Leave the pictures out and reproduce, exactly, the lines from the one with "Given: Click the Service breadcrumb link" through the end of the entries below.
** Opening Provided information block **
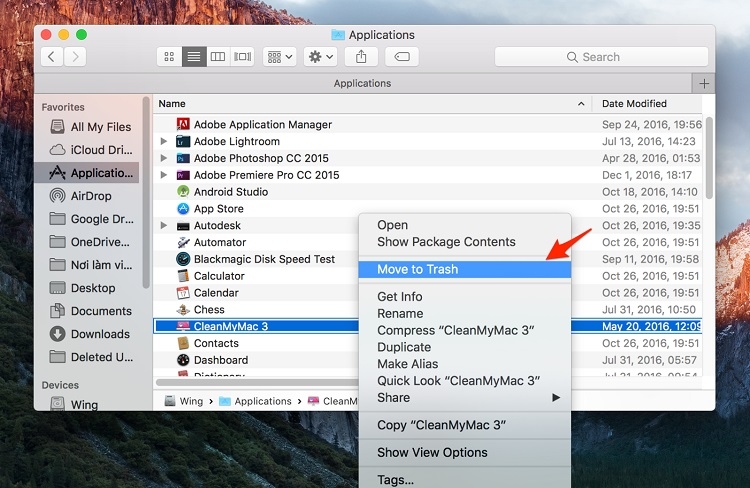Add new tab with plus button
This screenshot has width=750, height=488.
point(704,84)
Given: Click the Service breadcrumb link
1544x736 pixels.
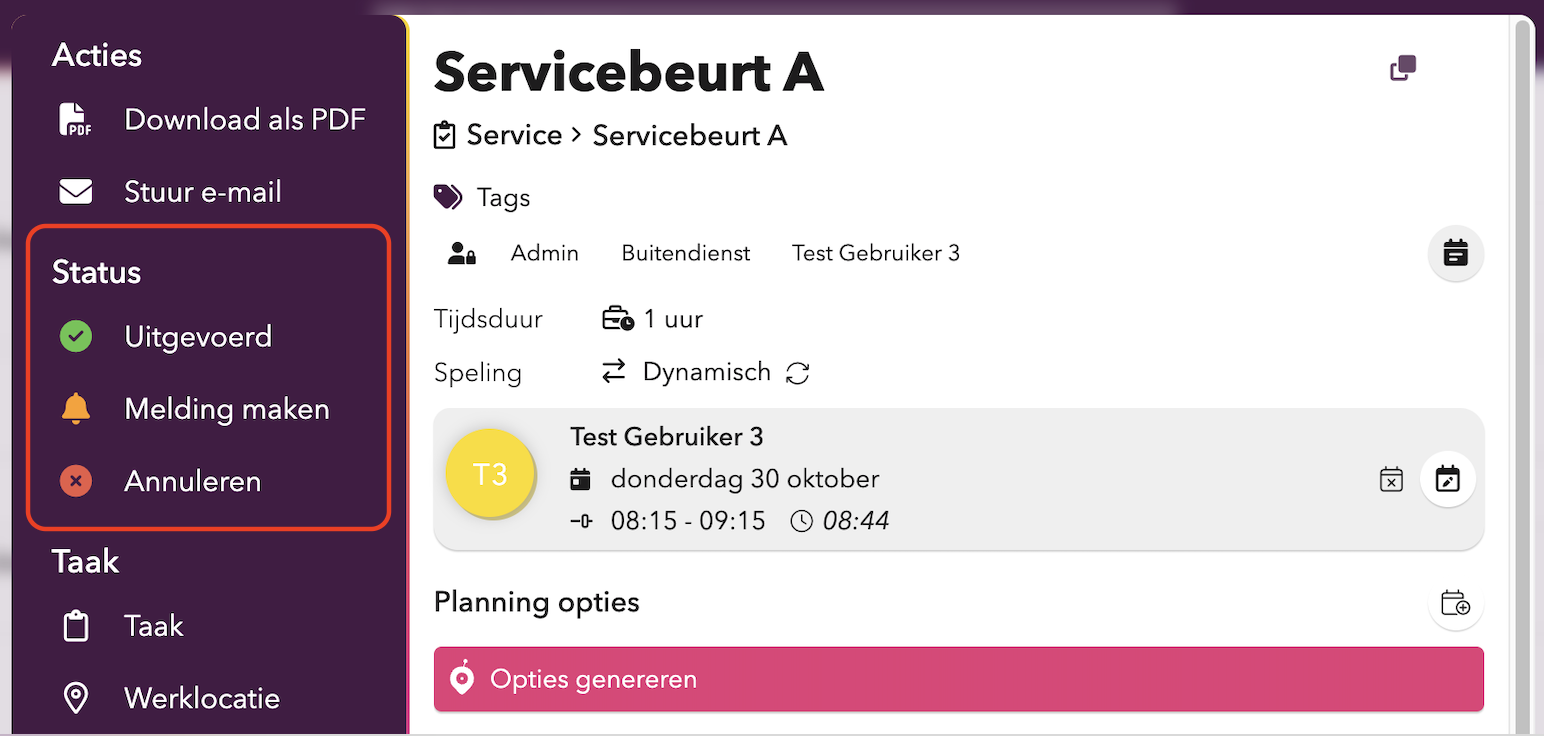Looking at the screenshot, I should tap(514, 135).
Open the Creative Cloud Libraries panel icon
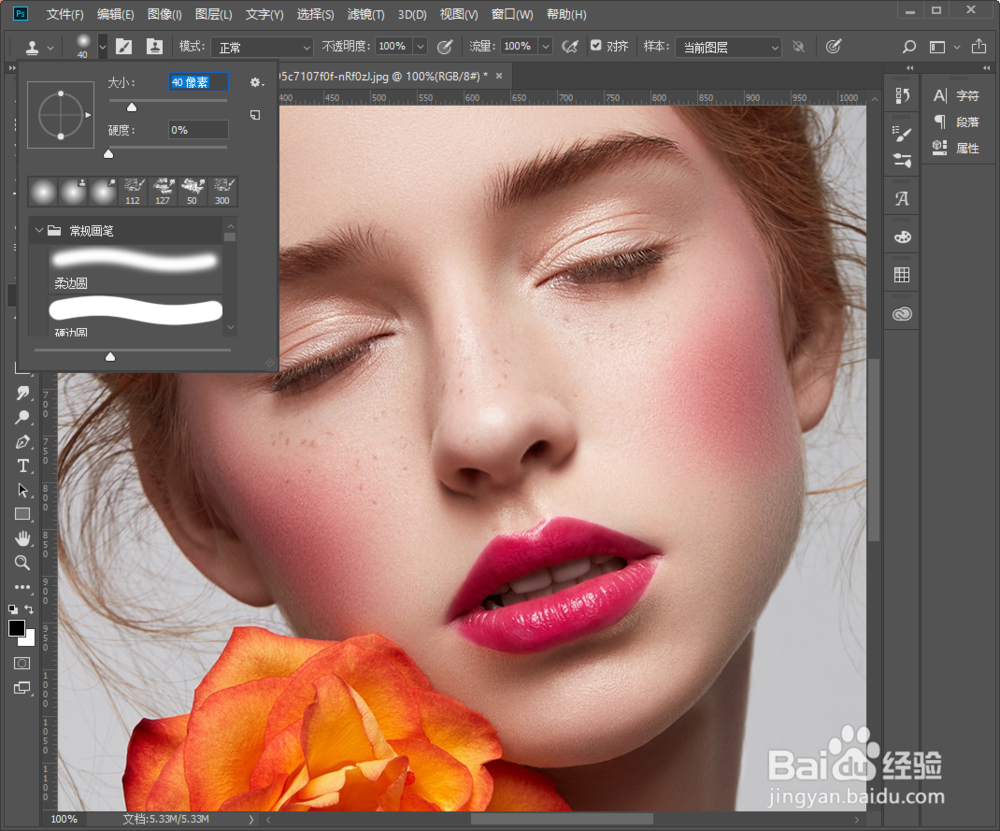 [902, 313]
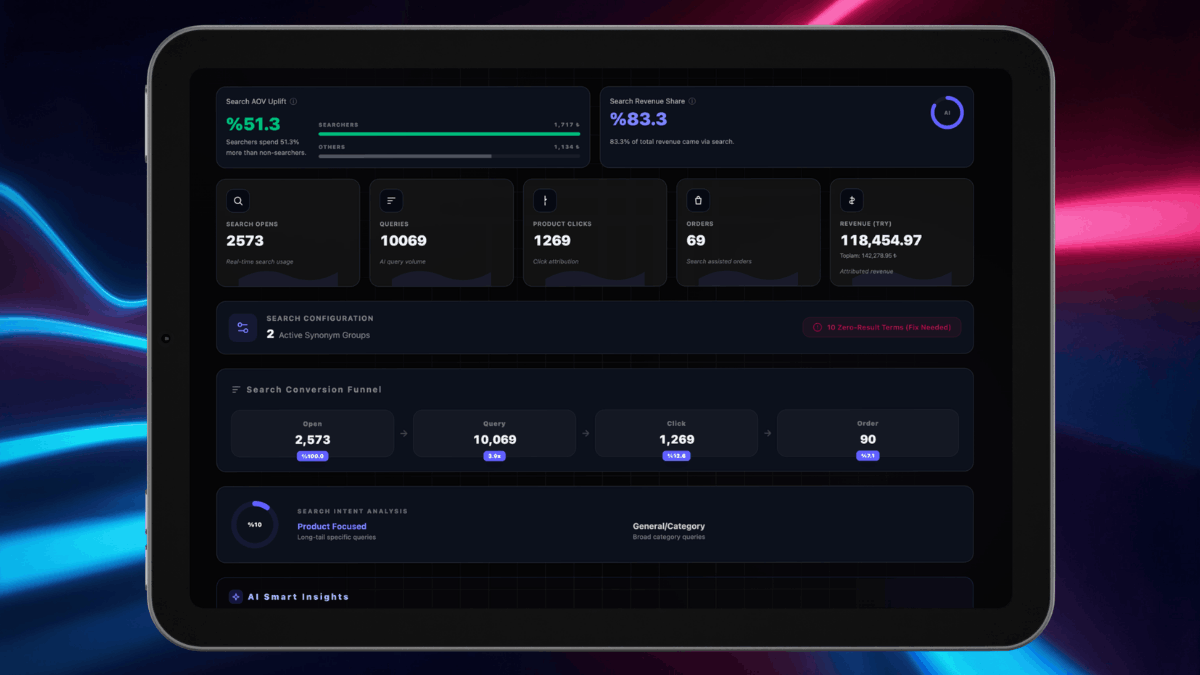This screenshot has width=1200, height=675.
Task: Click the sliders icon beside Search Configuration
Action: 242,327
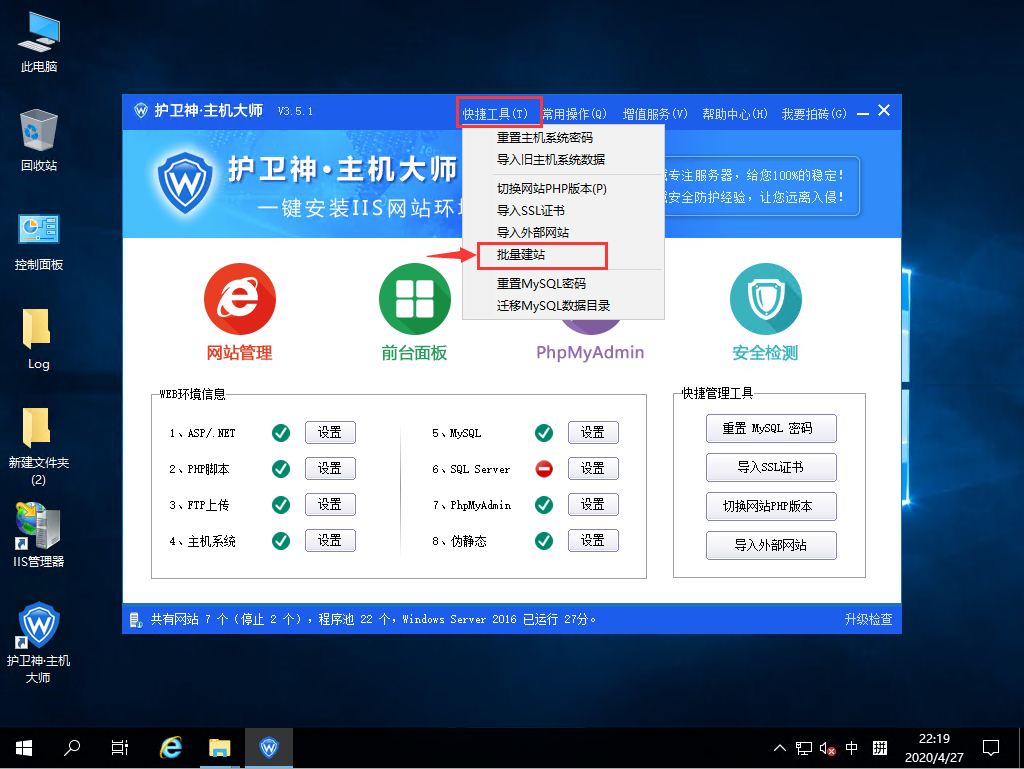Open the 前台面板 green grid icon
Image resolution: width=1024 pixels, height=769 pixels.
[x=414, y=299]
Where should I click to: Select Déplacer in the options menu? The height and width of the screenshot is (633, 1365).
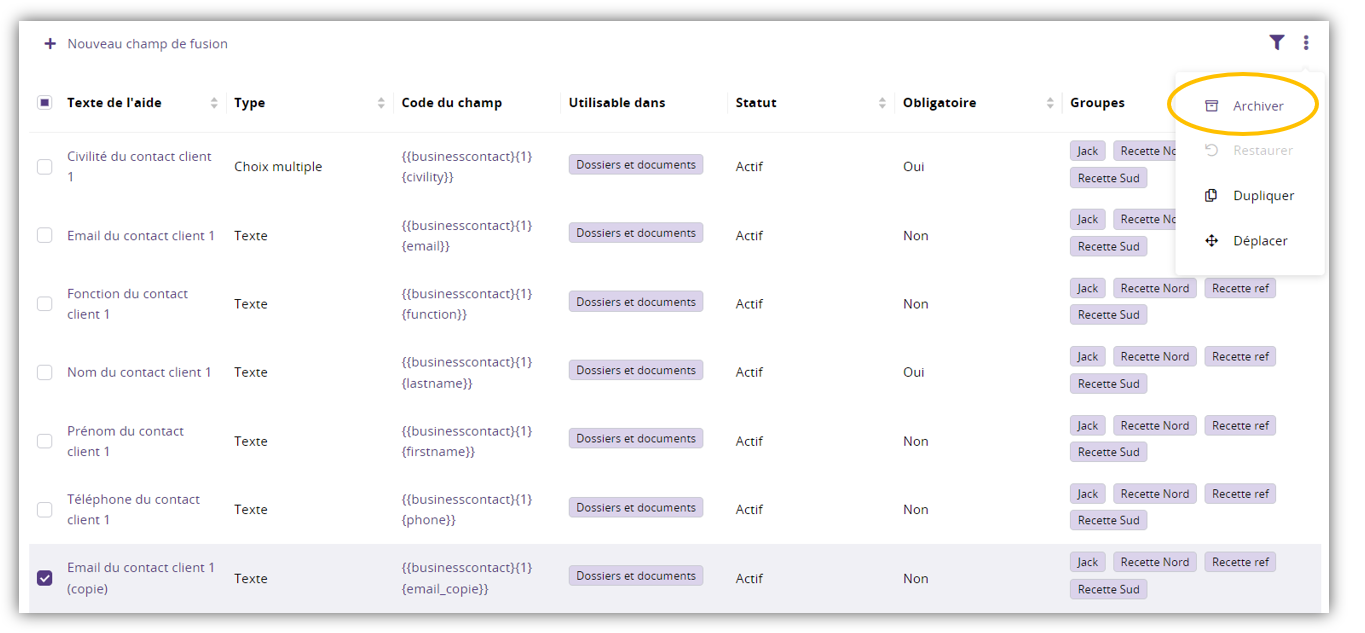tap(1260, 241)
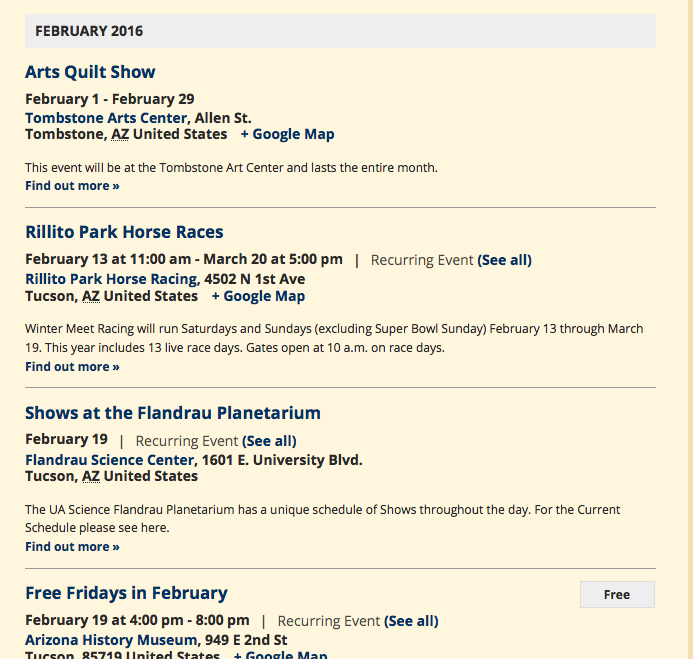
Task: Click the Free price badge
Action: [x=617, y=594]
** Closing Provided information block **
→ Exercise response:
Given: Click the Service breadcrumb link
1544x736 pixels.
Looking at the screenshot, I should tap(514, 135).
Open the Creative Cloud Libraries panel icon
 [902, 313]
This screenshot has width=1200, height=675.
Task: Click the sliders icon beside Search Configuration
Action: 242,327
Open the 前台面板 green grid icon
Image resolution: width=1024 pixels, height=769 pixels.
[x=414, y=299]
Where should I click to: Select Déplacer in the options menu? The height and width of the screenshot is (633, 1365).
tap(1260, 241)
Task: Click the Free price badge
Action: [x=617, y=594]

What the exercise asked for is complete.